I have a big problem wanting to do it all...I want to go to Disney World again - w/ the family and again w/ my mom. I want to go out West and see the mountains and snow and have Rob teach the kids to ski. I want to rent a cottage in Brown County, Indiana. I want to have a condo in the city for weekend jaunts. I want to book a water park winter get-away. I would love to rent a house on the beach for about a month next summer. I mean, why not. I would love to go to the Carolinas. I think a trip to Canada would be great and I even researched a trip to Ireland as a family. I seriously want to travel 24/7. The problem is there is just so much to do that we haven't done and so much that we have done but that I LOVE so much I want to do again. The other problem is we have no money for such fabulous travel ideas.
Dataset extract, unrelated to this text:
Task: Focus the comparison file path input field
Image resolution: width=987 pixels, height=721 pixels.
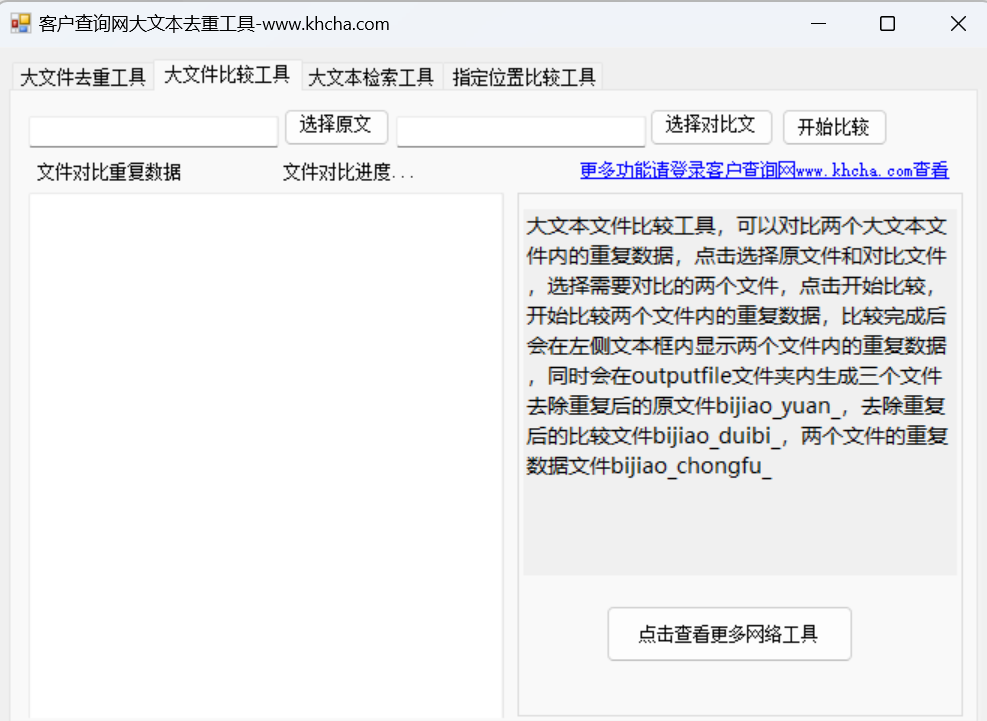Action: [520, 131]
ON a totally different note, why does it bother me that Rob sleeps through every movie. I shouldn't even care. I know that. But it makes me crazy to look over during the movie and see him sleeping. And during GOOD parts. During exciting parts. I realize that it takes major medication to get me to fall asleep at all, but come on. The funniest part comes when I ask if he liked the movie and he actually weighs in. AS IF!!!
And lastly, on another totally different note, my goal for the Holidays is to truly enjoy the spirit of Christmas. I try every single year to do this but this year, I am bound and determined. It will be quite challenging to do the fun/festive things I want to do AND sit back and relax, But that is my goal.
Okay - now really LASTLY. How can Maeve "forget" to practice Viola but remember that she is supposed to be on Webkinz w/ a friend online. How can she manage to have enough energy for a birthday party but is totally wiped out for piano. CAN play. CAN'T put clothes away. CAN watch TV. CAN'T empty the dishwasher. CAN eat Halloween candy. CAN'T eat dinner. Interesting. Her capabilities are so diverse.